(fragmento)
Esta casa la heredé gracias a que murió mi madre, hace unos cinco años. Como no tuve hermanos y dado lo estrecho de la propiedad, jamás me vi enrollada en juicios, notarios y edictos. Como todo bien, al morir ella, Delfina Margarita Brambila, estos siete cuartos descascarados, un jardín donde habitan los gatos y una huerta deslucida pasaron a mis manos. Eso lo sabían las vecinas y el párroco de la iglesia del Santo Niño de Atocha, de quien mi madre era tan devota; al grado que fue de las personas más entusiastas para que en los proyectos de la vieja torre se incluyera un reloj inglés, grande, lucidor, capaz de regalar la hora a cualquier hijo de vecino con tal de que mirara al cielo.

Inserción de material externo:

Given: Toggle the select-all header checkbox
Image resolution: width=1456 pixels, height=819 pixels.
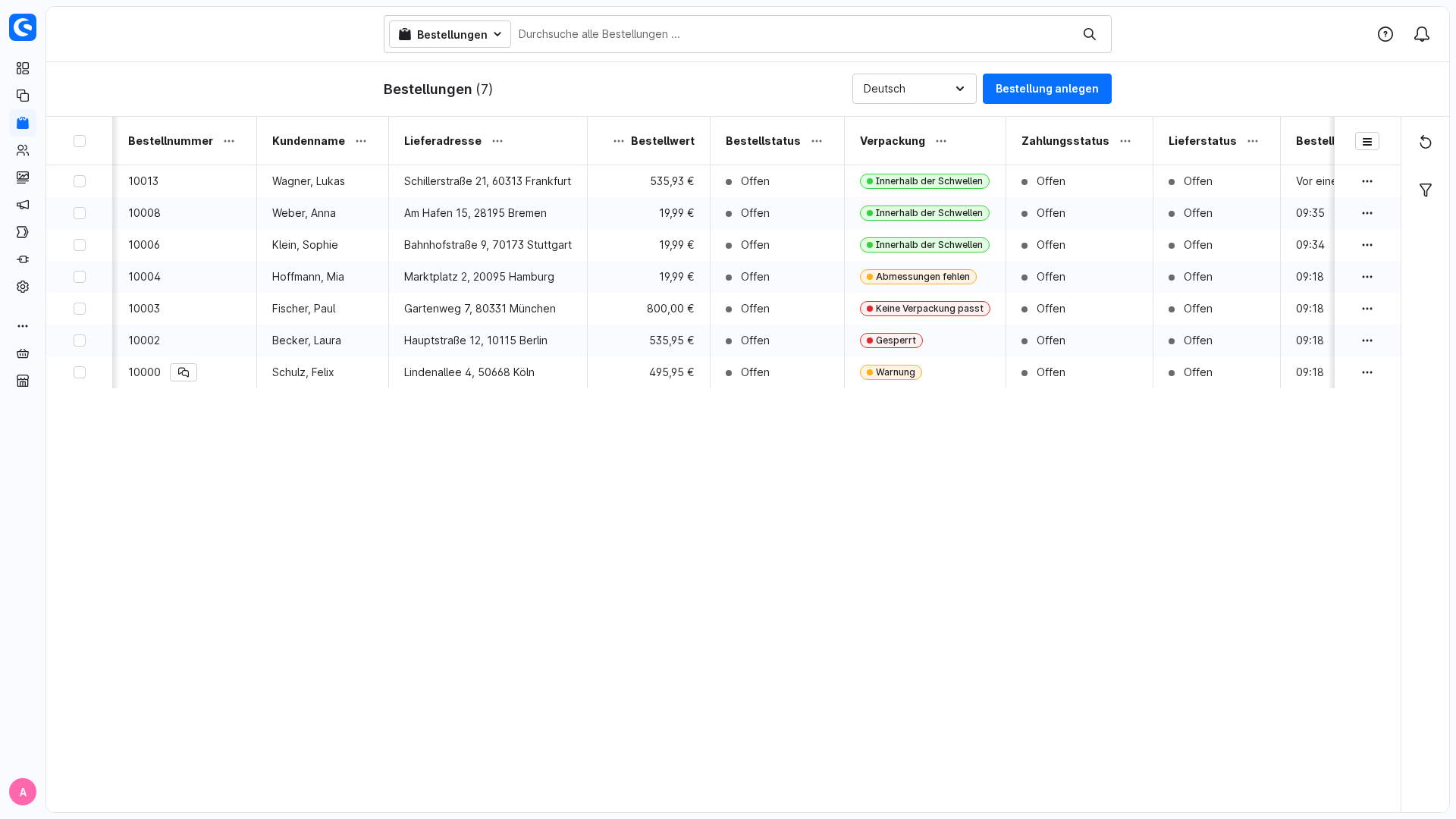Looking at the screenshot, I should click(x=80, y=141).
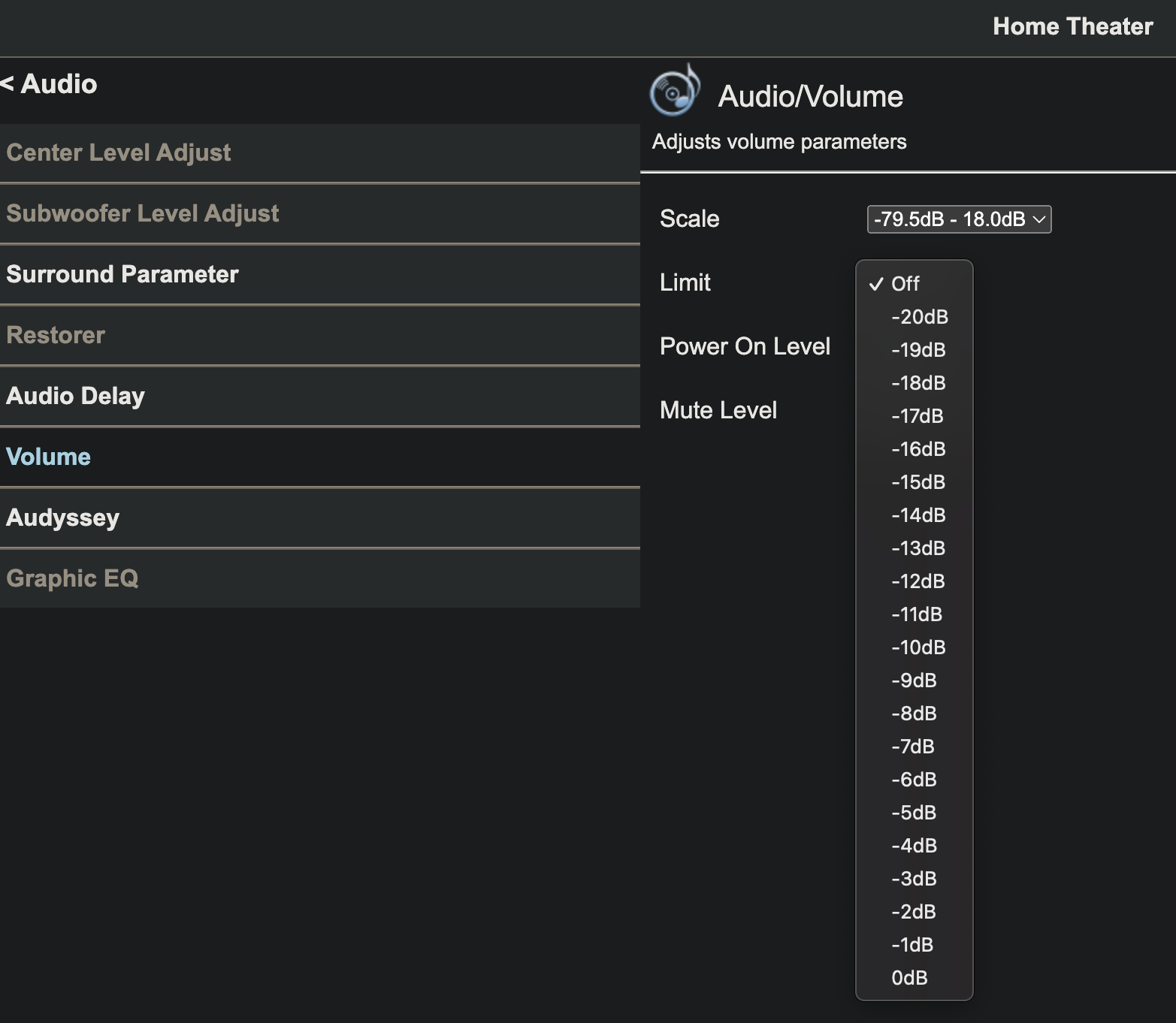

La casa, a decir verdad, no puedo agradecérsela a mi madre. Ella también la recibió de sus padres, mis abuelos, y ellos a su vez del tendero Constantino, un tahúr que perdió en el juego de las cartas su última propiedad. Ésta. Que no se trataba más que de una cuartería donde , en los buenos tiempos, llegaron a vivir nueve o diez familias, amontonadas unas sobre otras, por supuesto.
Mi madre aquí nació, justo en este cuarto que domina la vista panorámica de la parte baja de Limoneros, nombre del barrio. Basta caminar hacia la parte del jardín para que desde allí se vea la hora que marca el reloj del campanario. Maquinaria que tan buena ha salido porque cada hora allí están las campanadas. Y que yo recuerde, en lo que llevo de vida, sólo unas dos o tres veces se ha descompuesto. Ese reloj es un orgullo para la barriada, porque como media ciudad está cundida de iglesias y a ninguna le falta un reloj en su campanario, la del Santo Niño de Atocha no podía ser la excepción.
Pero yo siempre estoy atendiendo a su hora. Me resulta mágico. En primer lugar porque todo él tiene que ver con mi existencia. Sus manecillas son dos fuertes brazos que van acariciando el redondel de la carátula y fue desde aquí, de mi patio, que aprendí a contar del uno al doce en números romanos. Sabía que durante el día, cuando sonaban las doce campanadas faltaba muy poco para que mi abuelo regresara del trabajo, en Hacienda del Estado y puntualmente, como el reloj, siempre llegaba a la hora de la comida con un chocolate para mí, dos coca colas (para mi mamá y la abuela) y un vaso de aguardiente que pasaba a traer donde la cantina del gachupín Emiliano. Mi abuelo, un hombre correcto a pesar de sus vicios, decía que más valía echarse un trago todos los días que una botella cada semana.
—Ay, papacito ¿y por qué mejor no le compramos un litro de fuerte cuando vamos por el gasto y aquí la tiene usted?— le preguntaba mi madre, siempre que nos acomodábamos en la mesa.
—Es mucha la tentación. Además, uno como hombre tiene que pasarse por la cantina para saber qué opinan los amigos de estos políticos tan hijos de la gran puta.
—Mijo, no digas esas cosas delante de la niña, mucho menos cuando vamos a tomar los sagrados alimentos— le rogaba mi abuela.
Él mandaba al carajo a quienes lo contradecían. Tomaba sus copas (porque del vaso donde traía el aguardiente jamás bebía, lo usaba como jarra para servirse en un caballito, como si fuera tequila,) comía y luego iba a su cuarto para dormir la siesta. Me aprendí ese ritual a la perfección y aunque no sabía medir el tiempo, al faltar quince minutos para las cinco, corrían a despertarlo porque se iba de regreso al trabajo.